Reproduce the following records verbatim, line for line.

--------

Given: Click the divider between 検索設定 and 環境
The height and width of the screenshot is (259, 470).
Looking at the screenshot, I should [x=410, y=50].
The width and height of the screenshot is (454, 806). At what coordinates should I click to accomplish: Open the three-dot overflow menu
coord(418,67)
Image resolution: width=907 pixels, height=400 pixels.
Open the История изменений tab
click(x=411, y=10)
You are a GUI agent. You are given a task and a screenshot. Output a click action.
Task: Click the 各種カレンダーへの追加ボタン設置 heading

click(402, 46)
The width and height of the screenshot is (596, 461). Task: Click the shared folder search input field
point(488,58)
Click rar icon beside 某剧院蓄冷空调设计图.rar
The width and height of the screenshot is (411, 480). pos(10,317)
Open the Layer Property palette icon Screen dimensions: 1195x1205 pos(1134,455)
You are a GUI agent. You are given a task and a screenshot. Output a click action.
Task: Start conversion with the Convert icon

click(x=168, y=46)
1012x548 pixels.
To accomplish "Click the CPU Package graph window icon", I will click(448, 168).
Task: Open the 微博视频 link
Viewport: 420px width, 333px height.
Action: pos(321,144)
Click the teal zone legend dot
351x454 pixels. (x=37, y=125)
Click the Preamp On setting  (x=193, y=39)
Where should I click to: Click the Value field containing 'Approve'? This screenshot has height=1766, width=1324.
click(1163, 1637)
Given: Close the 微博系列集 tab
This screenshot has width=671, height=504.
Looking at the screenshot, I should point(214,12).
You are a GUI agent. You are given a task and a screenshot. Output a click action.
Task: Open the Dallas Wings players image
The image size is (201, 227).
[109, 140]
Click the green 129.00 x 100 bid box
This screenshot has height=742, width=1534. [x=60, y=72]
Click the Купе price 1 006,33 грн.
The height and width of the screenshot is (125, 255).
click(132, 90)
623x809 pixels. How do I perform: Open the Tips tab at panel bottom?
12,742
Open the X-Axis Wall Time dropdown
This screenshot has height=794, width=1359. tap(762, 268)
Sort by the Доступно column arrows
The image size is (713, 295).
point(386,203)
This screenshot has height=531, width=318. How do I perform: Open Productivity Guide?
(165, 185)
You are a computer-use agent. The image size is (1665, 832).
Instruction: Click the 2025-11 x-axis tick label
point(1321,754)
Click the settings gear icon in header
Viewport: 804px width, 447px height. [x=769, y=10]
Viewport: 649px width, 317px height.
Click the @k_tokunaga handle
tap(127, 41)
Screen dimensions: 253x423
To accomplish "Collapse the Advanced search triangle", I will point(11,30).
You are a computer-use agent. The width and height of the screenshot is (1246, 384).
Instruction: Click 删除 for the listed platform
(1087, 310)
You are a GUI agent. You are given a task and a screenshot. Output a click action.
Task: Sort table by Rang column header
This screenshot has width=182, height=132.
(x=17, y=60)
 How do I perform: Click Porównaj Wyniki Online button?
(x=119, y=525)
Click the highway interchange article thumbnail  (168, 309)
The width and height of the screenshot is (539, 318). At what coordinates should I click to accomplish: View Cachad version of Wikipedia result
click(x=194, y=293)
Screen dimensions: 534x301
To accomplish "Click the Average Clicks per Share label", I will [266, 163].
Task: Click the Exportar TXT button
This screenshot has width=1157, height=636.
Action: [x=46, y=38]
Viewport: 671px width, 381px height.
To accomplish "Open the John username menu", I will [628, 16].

--------

:: WRITTEN RESPONSE ::
Given: Click the divider between 検索設定 and 環境
The height and width of the screenshot is (259, 470).
Looking at the screenshot, I should [x=410, y=50].
The width and height of the screenshot is (454, 806). At what coordinates should I click to accomplish: Open the three-dot overflow menu
coord(418,67)
Image resolution: width=907 pixels, height=400 pixels.
Open the История изменений tab
click(x=411, y=10)
You are a GUI agent. You are given a task and a screenshot. Output a click action.
Task: Click the 各種カレンダーへの追加ボタン設置 heading

click(402, 46)
The width and height of the screenshot is (596, 461). Task: Click the shared folder search input field
point(488,58)
Click rar icon beside 某剧院蓄冷空调设计图.rar
The width and height of the screenshot is (411, 480). pos(10,317)
Open the Layer Property palette icon Screen dimensions: 1195x1205 pos(1134,455)
You are a GUI agent. You are given a task and a screenshot. Output a click action.
Task: Start conversion with the Convert icon

click(x=168, y=46)
1012x548 pixels.
To accomplish "Click the CPU Package graph window icon", I will click(448, 168).
Task: Open the 微博视频 link
Viewport: 420px width, 333px height.
Action: pos(321,144)
Click the teal zone legend dot
351x454 pixels. (x=37, y=125)
Click the Preamp On setting  (x=193, y=39)
Where should I click to: Click the Value field containing 'Approve'? This screenshot has height=1766, width=1324.
click(1163, 1637)
Given: Close the 微博系列集 tab
This screenshot has width=671, height=504.
Looking at the screenshot, I should point(214,12).
You are a GUI agent. You are given a task and a screenshot. Output a click action.
Task: Open the Dallas Wings players image
The image size is (201, 227).
[109, 140]
Click the green 129.00 x 100 bid box
This screenshot has height=742, width=1534. [x=60, y=72]
Click the Купе price 1 006,33 грн.
The height and width of the screenshot is (125, 255).
click(132, 90)
623x809 pixels. How do I perform: Open the Tips tab at panel bottom?
12,742
Open the X-Axis Wall Time dropdown
This screenshot has height=794, width=1359. tap(762, 268)
Sort by the Доступно column arrows
The image size is (713, 295).
point(386,203)
This screenshot has height=531, width=318. How do I perform: Open Productivity Guide?
(165, 185)
You are a computer-use agent. The image size is (1665, 832).
Instruction: Click the 2025-11 x-axis tick label
point(1321,754)
Click the settings gear icon in header
Viewport: 804px width, 447px height. [x=769, y=10]
Viewport: 649px width, 317px height.
Click the @k_tokunaga handle
tap(127, 41)
Screen dimensions: 253x423
To accomplish "Collapse the Advanced search triangle", I will point(11,30).
You are a computer-use agent. The width and height of the screenshot is (1246, 384).
Instruction: Click 删除 for the listed platform
(1087, 310)
You are a GUI agent. You are given a task and a screenshot. Output a click action.
Task: Sort table by Rang column header
This screenshot has width=182, height=132.
(x=17, y=60)
 How do I perform: Click Porównaj Wyniki Online button?
(x=119, y=525)
Click the highway interchange article thumbnail  (168, 309)
The width and height of the screenshot is (539, 318). At what coordinates should I click to accomplish: View Cachad version of Wikipedia result
click(x=194, y=293)
Screen dimensions: 534x301
To accomplish "Click the Average Clicks per Share label", I will [266, 163].
Task: Click the Exportar TXT button
This screenshot has width=1157, height=636.
Action: [x=46, y=38]
Viewport: 671px width, 381px height.
To accomplish "Open the John username menu", I will [628, 16].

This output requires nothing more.